▶ GOAL OF THE EXERCISE: Repeat every line from the line containing "Image resolution: width=500" to the end of the data, exactly. Leave the pictures out.

[Dataset entries]
# # # #

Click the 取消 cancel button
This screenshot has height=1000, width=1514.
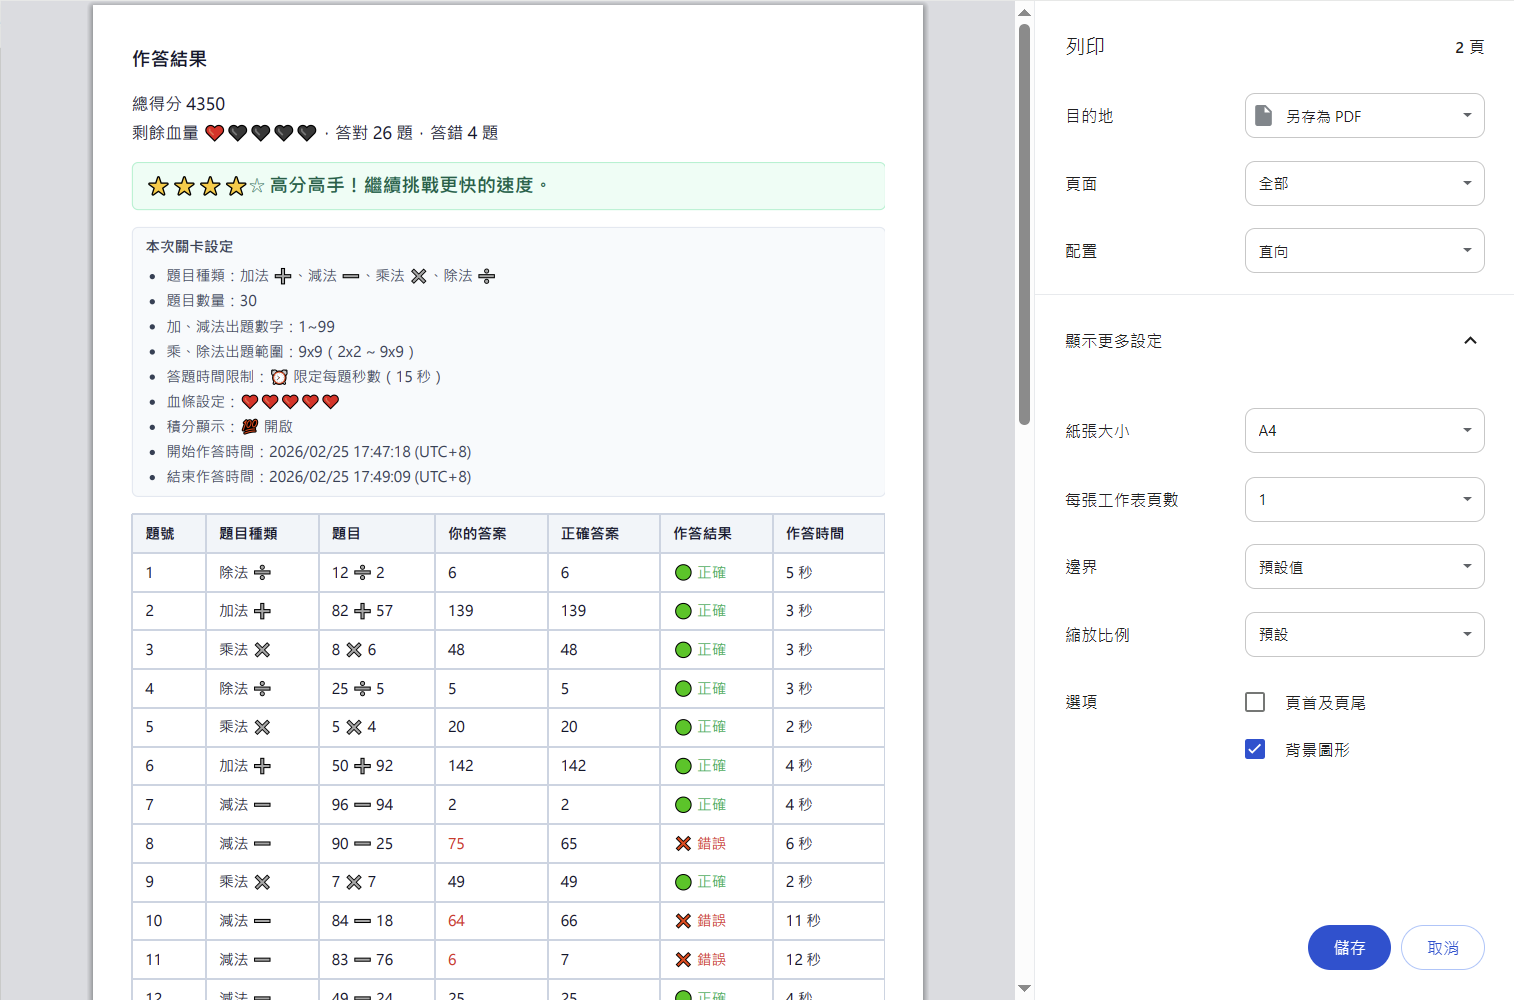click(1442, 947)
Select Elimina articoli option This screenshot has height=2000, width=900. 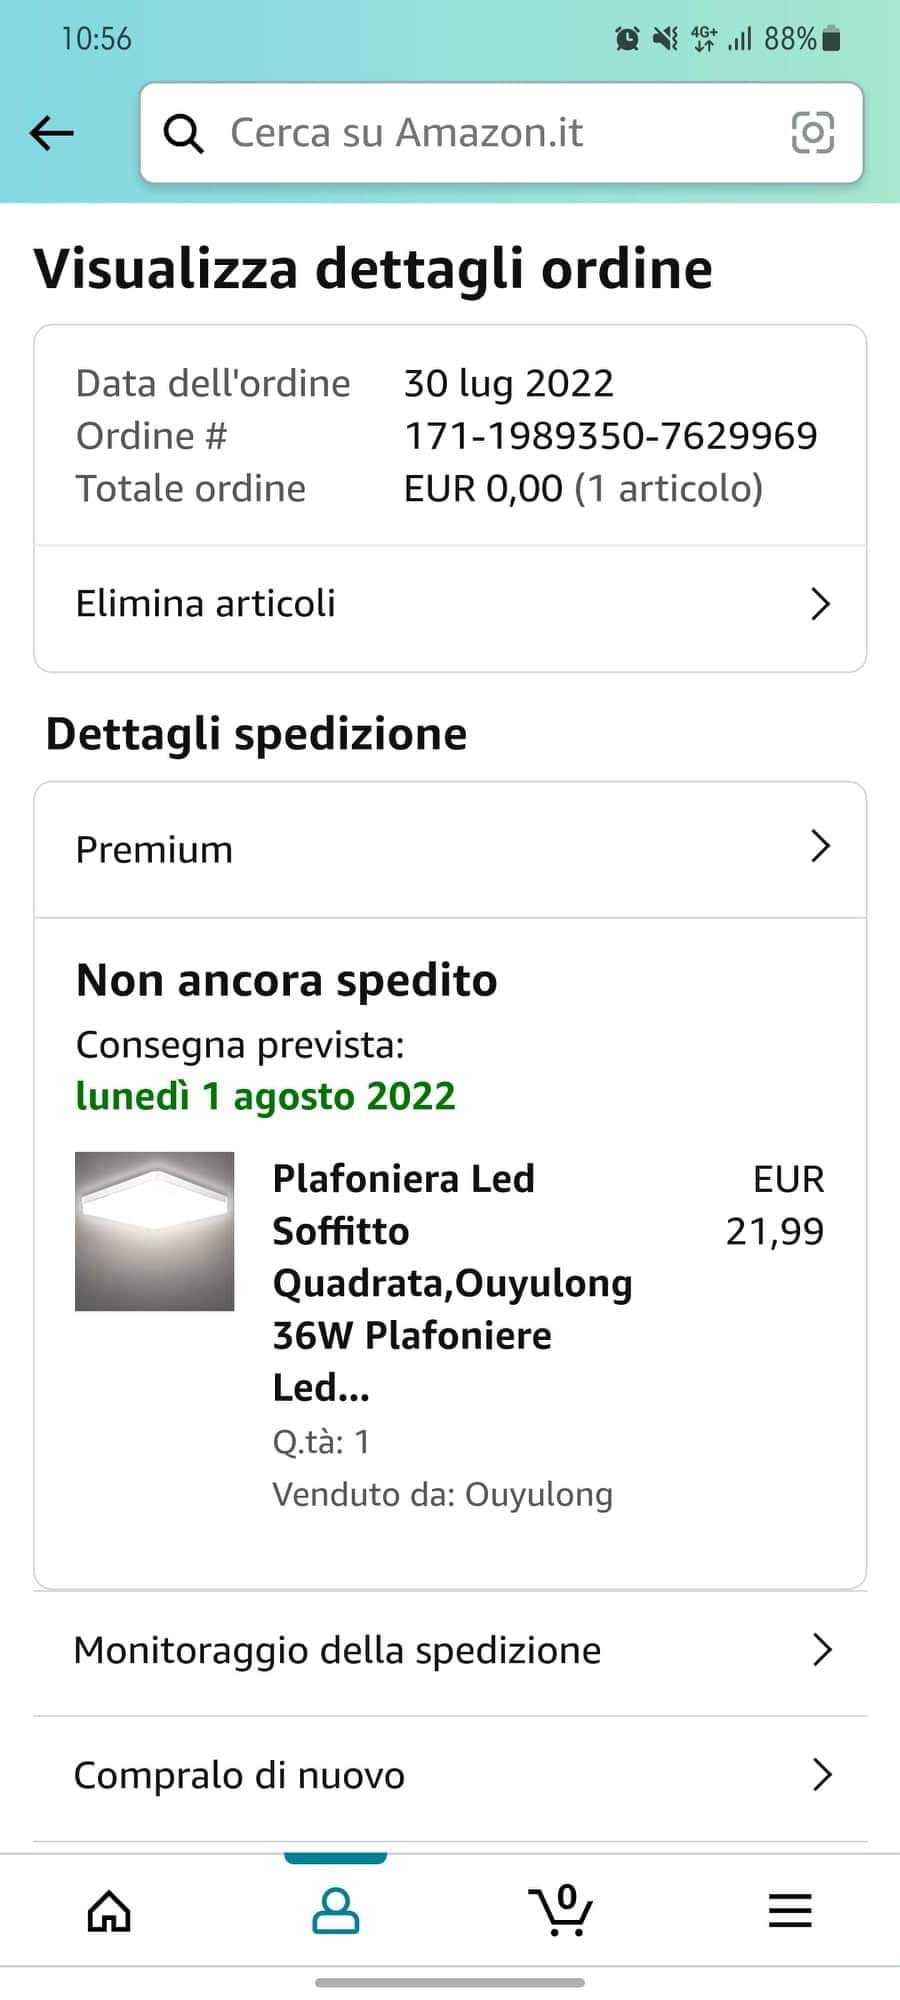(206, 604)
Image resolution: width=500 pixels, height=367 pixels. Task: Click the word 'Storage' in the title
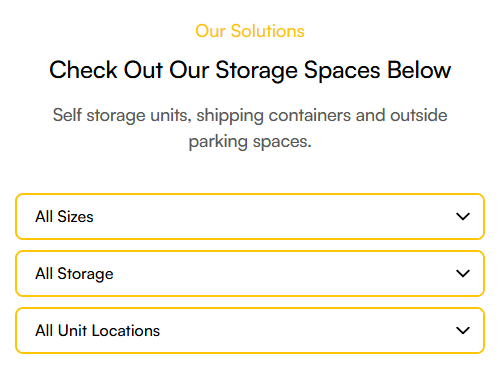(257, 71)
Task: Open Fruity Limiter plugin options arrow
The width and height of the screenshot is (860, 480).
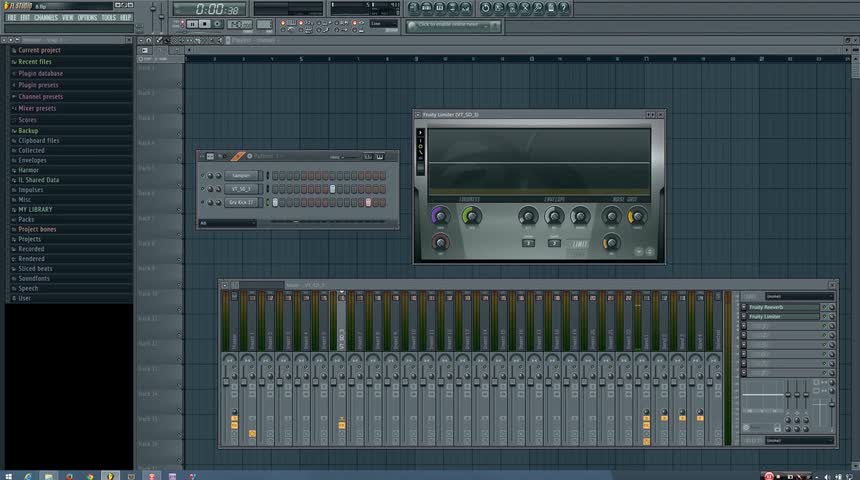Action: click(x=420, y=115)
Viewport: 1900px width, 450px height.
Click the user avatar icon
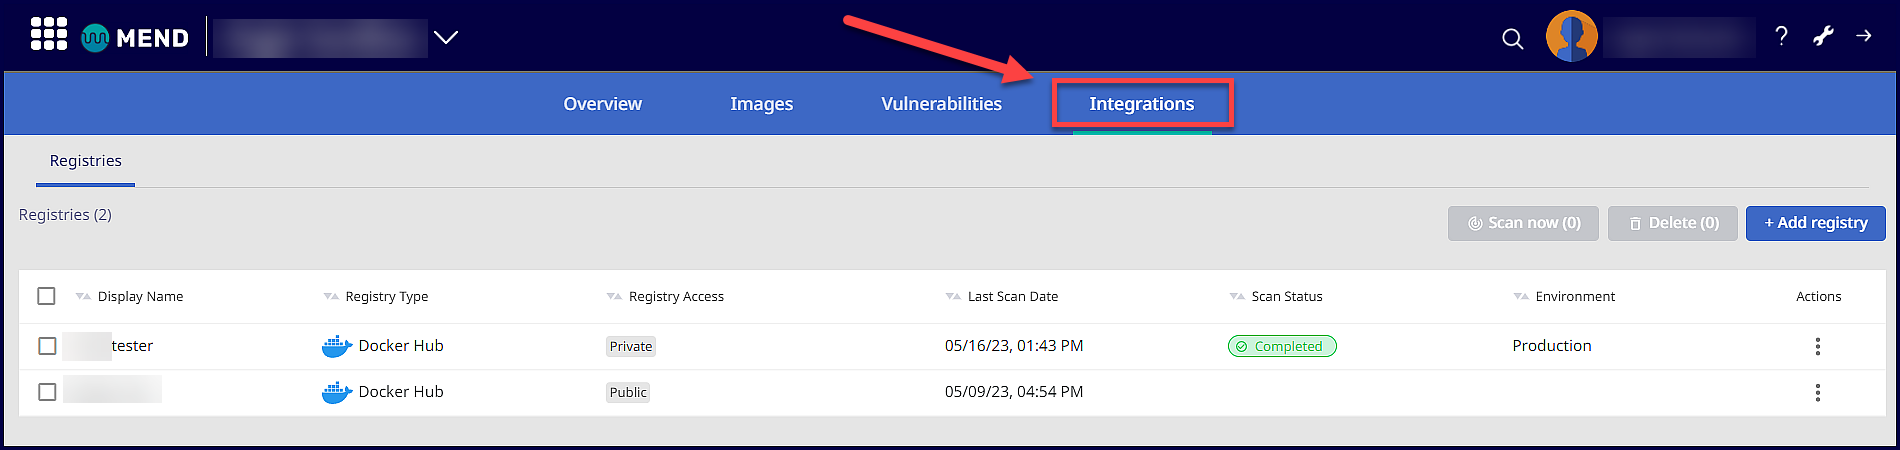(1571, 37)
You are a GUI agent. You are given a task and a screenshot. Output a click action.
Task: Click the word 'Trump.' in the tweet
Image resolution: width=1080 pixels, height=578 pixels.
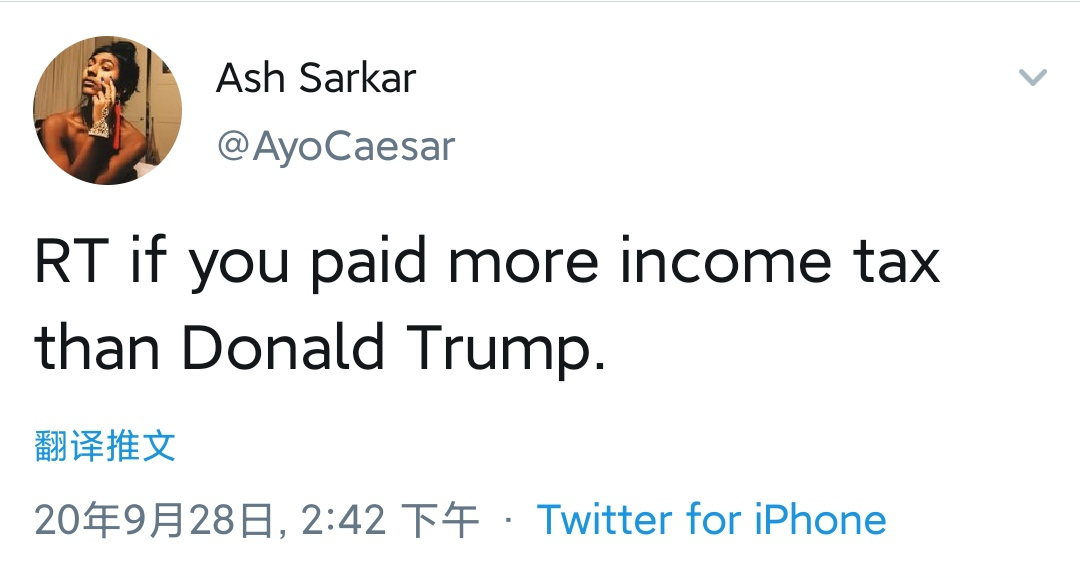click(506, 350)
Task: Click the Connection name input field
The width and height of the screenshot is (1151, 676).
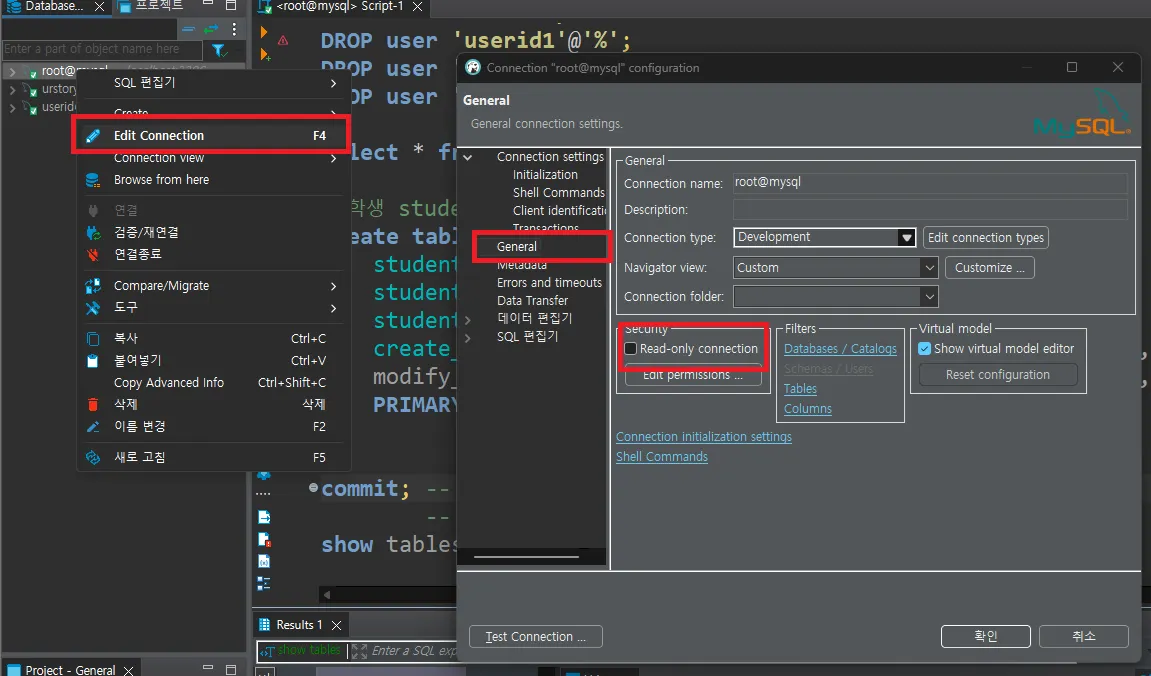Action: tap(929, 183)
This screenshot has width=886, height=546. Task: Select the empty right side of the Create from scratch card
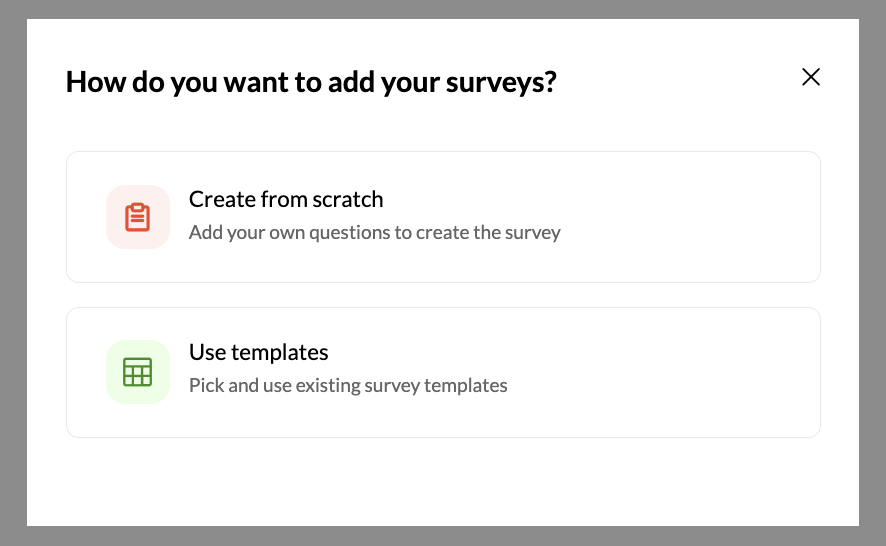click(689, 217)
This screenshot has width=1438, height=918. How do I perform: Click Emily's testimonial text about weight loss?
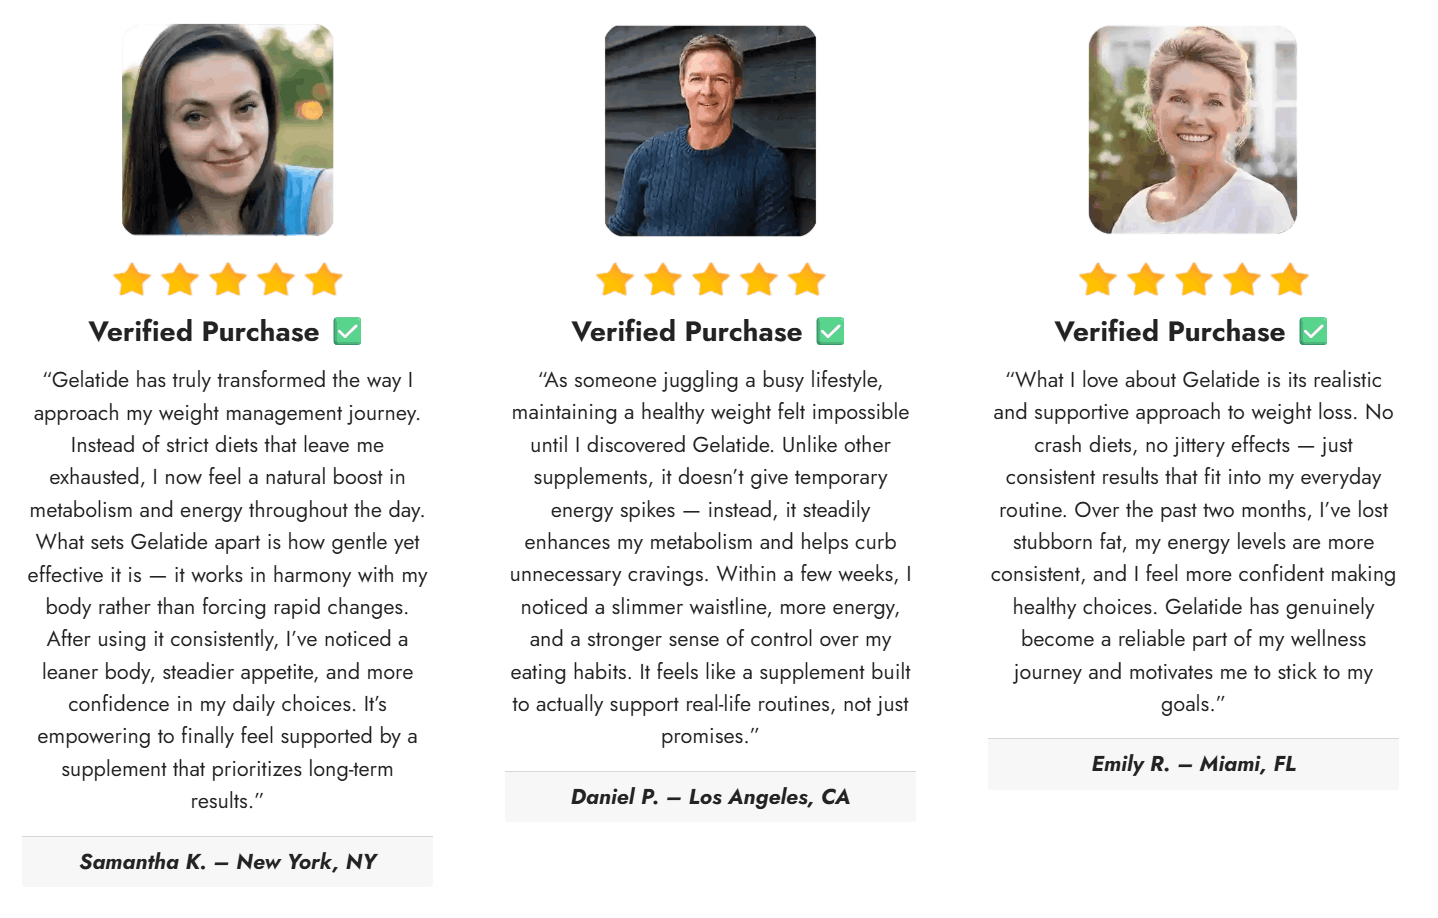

# # # #

▶ COMPLETED TASK:
Image resolution: width=500 pixels, height=367 pixels. Task: Click the word 'Storage' in the title
(257, 71)
Task: Open Fruity Limiter plugin options arrow
The width and height of the screenshot is (860, 480).
Action: click(x=420, y=115)
Viewport: 1900px width, 450px height.
Click the user avatar icon
(1571, 37)
You are a GUI agent. You are given a task and a screenshot. Output a click action.
Task: Click the word 'Trump.' in the tweet
Image resolution: width=1080 pixels, height=578 pixels.
click(506, 350)
Task: Click the Connection name input field
The width and height of the screenshot is (1151, 676).
Action: tap(929, 183)
This screenshot has width=886, height=546. Task: Select the empty right side of the Create from scratch card
click(689, 217)
This screenshot has width=1438, height=918. How do I perform: Click Emily's testimonial text about weight loss?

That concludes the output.